■ Task brief
In the records below, swap "scrollbar" for "scroll bar" and write out all the lines again with nothing else changed. Leave the pictures out of your answer.

■ Dataset entries
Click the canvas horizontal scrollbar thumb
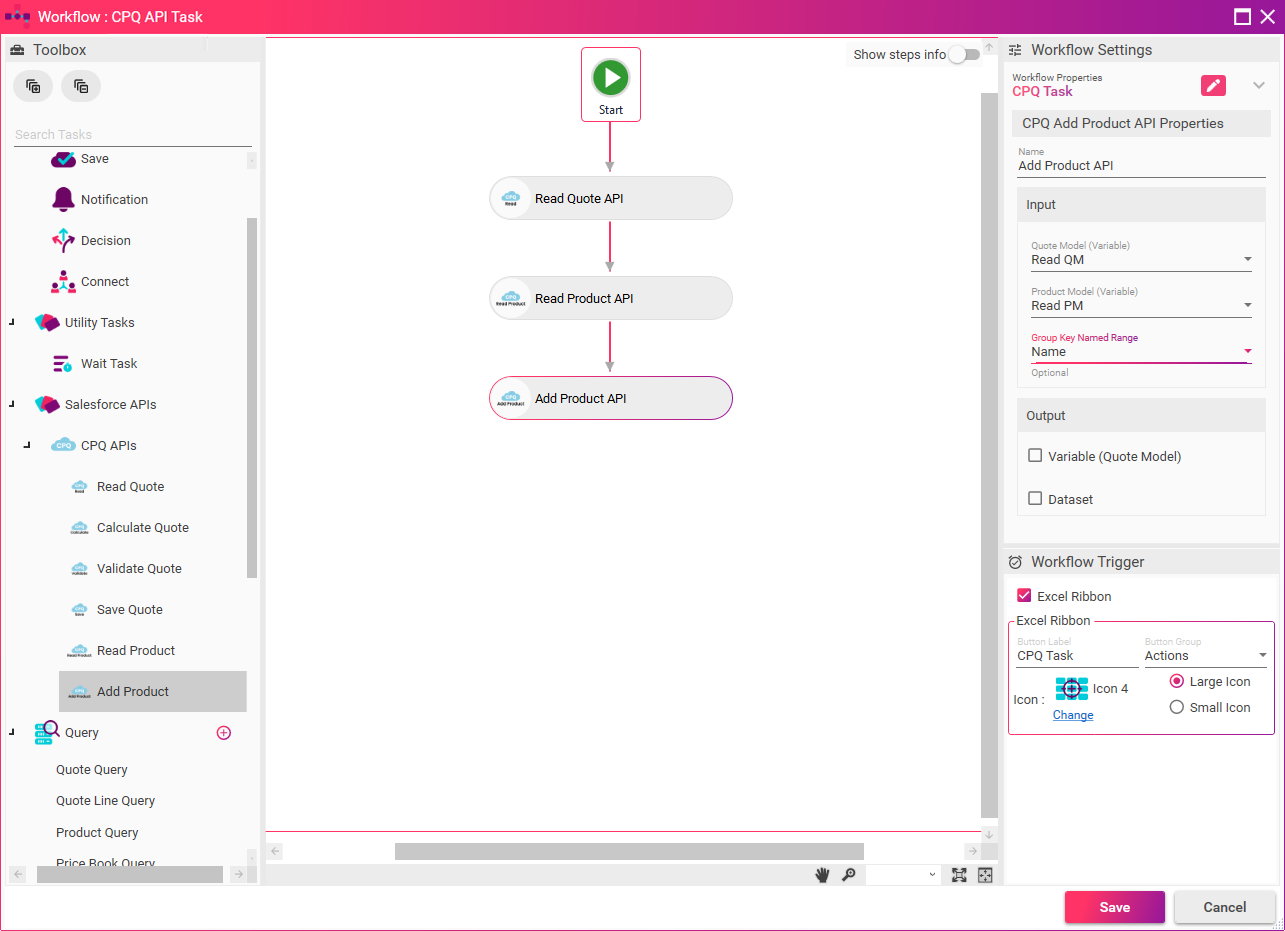The width and height of the screenshot is (1285, 931). (x=629, y=851)
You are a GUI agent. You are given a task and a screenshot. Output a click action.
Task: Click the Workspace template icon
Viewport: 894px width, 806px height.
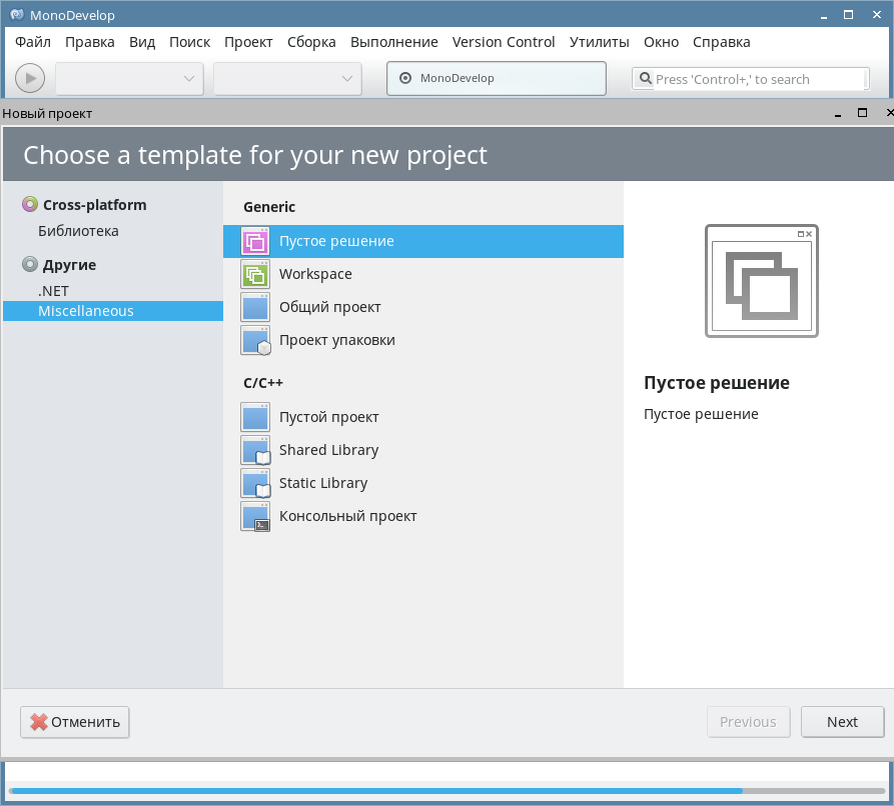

■ The reply
Click the canvas horizontal scroll bar thumb
The width and height of the screenshot is (1285, 931). (x=629, y=851)
You are a GUI agent. You are given a task and a screenshot. Output a click action.
Task: Click the Workspace template icon
Viewport: 894px width, 806px height.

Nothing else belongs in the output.